Start of Text passage

OhioHealth Offers Free Training For Life-Threatening Accidents
On March 31, OhioHealth Mansfield Hospital’s trauma team will train the general public in simple bleeding control methods for casualties of accidents, shootings and other life-threatening incidences.
Three two-hour classes, beginning at 10 a.m., noon, and 2 p.m., will be held at North Central State College in The James W. Kehoe Center for Advanced Learning, 175 Mansfield Avenue, Shelby. The instruction is designed for people with no medical background and is part of a national Stop the Bleed awareness and education campaign, kicking off the same day.
Class participants will rotate among skill stations, using partners and props to practice hemorrhage control techniques such as packing a wound and wound compression, with and without a tourniquet.
“We’ll show them how to find the wound and what to do about it, even when you don’t have anything with you,” said Wendy Gunder, RN, an injury prevention specialist at Mansfield Hospital, who is helping to coordinate the Stop the Bleed classes.
Loss of blood is the most common cause of pre-hospital deaths, said Jason Straus, MD, medical director and trauma surgeon at Mansfield Hospital. “If a major vessel is lacerated, a victim can die within five minutes,” Dr. Straus said. “By the time our first responders get to the scene, it may be too late. That’s why we are teaching these bleeding control techniques to what we call the immediate responders – the non-injured people who witness the event.”

End of Text passage

> Your objective
Reproduce the entire text about OhioHealth's free bleeding control training word for word. Rely only on the text about the OhioHealth bleeding control training.

Start of Provided data

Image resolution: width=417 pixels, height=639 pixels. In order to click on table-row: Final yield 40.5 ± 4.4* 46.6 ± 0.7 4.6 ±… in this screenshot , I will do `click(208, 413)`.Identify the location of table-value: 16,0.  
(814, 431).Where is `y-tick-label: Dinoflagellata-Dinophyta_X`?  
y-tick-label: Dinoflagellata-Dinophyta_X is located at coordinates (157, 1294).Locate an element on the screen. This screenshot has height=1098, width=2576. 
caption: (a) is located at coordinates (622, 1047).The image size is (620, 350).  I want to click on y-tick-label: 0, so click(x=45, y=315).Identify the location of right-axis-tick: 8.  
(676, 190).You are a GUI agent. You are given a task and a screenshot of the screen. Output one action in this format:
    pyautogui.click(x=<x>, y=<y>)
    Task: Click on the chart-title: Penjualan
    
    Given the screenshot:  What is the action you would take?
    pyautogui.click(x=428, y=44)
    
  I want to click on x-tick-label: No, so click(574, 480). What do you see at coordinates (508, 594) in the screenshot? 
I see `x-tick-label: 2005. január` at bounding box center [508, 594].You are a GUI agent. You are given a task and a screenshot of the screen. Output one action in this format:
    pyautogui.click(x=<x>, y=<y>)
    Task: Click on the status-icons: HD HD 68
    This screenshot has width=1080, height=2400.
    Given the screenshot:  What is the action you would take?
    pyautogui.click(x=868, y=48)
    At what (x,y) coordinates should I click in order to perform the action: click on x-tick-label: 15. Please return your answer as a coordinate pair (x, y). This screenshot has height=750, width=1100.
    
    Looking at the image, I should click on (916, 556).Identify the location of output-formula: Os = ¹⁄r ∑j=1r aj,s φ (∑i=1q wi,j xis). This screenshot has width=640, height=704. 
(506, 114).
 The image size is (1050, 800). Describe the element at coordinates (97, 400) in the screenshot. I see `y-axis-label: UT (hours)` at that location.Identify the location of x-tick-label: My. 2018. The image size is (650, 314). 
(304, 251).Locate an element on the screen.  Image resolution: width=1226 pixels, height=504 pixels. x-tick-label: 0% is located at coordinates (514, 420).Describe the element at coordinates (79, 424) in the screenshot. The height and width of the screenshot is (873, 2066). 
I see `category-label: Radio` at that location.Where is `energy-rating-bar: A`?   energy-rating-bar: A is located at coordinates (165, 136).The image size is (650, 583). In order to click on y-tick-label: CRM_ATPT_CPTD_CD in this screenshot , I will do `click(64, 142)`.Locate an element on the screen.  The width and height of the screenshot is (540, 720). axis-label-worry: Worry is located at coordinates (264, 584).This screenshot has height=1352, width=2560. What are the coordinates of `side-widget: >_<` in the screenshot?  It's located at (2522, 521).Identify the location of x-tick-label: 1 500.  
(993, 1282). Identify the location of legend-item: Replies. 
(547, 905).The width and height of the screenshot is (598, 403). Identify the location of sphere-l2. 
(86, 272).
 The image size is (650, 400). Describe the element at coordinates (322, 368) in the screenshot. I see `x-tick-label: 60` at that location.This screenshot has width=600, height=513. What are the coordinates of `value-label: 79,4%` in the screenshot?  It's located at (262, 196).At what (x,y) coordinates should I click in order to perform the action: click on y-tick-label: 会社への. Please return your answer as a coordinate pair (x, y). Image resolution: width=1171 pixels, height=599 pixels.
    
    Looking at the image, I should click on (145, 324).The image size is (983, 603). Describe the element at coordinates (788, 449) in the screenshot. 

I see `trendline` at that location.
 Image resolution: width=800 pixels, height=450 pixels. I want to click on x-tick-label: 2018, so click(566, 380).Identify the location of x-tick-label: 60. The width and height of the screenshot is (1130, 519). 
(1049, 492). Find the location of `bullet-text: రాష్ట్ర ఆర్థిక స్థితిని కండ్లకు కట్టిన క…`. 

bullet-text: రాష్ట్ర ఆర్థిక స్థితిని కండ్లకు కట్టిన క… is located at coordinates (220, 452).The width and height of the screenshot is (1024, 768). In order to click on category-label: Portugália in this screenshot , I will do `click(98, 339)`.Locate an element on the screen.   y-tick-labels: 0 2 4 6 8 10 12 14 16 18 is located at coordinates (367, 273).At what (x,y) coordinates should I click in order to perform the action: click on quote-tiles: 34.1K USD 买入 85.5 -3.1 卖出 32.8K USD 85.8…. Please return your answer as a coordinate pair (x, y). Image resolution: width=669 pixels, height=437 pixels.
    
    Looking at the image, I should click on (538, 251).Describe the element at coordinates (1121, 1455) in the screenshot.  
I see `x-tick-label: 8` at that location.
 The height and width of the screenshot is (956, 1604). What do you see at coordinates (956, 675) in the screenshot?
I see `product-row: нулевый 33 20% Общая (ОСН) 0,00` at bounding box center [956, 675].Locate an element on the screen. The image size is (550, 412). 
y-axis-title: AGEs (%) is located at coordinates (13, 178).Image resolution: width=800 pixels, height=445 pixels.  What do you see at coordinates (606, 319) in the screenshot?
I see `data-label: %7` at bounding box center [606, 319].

End of Provided data

> Solution
OhioHealth Offers Free Training For Life-Threatening Accidents
On March 31, OhioHealth Mansfield Hospital’s trauma team will train the general public in simple bleeding control methods for casualties of accidents, shootings and other life-threatening incidences.
Three two-hour classes, beginning at 10 a.m., noon, and 2 p.m., will be held at North Central State College in The James W. Kehoe Center for Advanced Learning, 175 Mansfield Avenue, Shelby. The instruction is designed for people with no medical background and is part of a national Stop the Bleed awareness and education campaign, kicking off the same day.
Class participants will rotate among skill stations, using partners and props to practice hemorrhage control techniques such as packing a wound and wound compression, with and without a tourniquet.
“We’ll show them how to find the wound and what to do about it, even when you don’t have anything with you,” said Wendy Gunder, RN, an injury prevention specialist at Mansfield Hospital, who is helping to coordinate the Stop the Bleed classes.
Loss of blood is the most common cause of pre-hospital deaths, said Jason Straus, MD, medical director and trauma surgeon at Mansfield Hospital. “If a major vessel is lacerated, a victim can die within five minutes,” Dr. Straus said. “By the time our first responders get to the scene, it may be too late. That’s why we are teaching these bleeding control techniques to what we call the immediate responders – the non-injured people who witness the event.”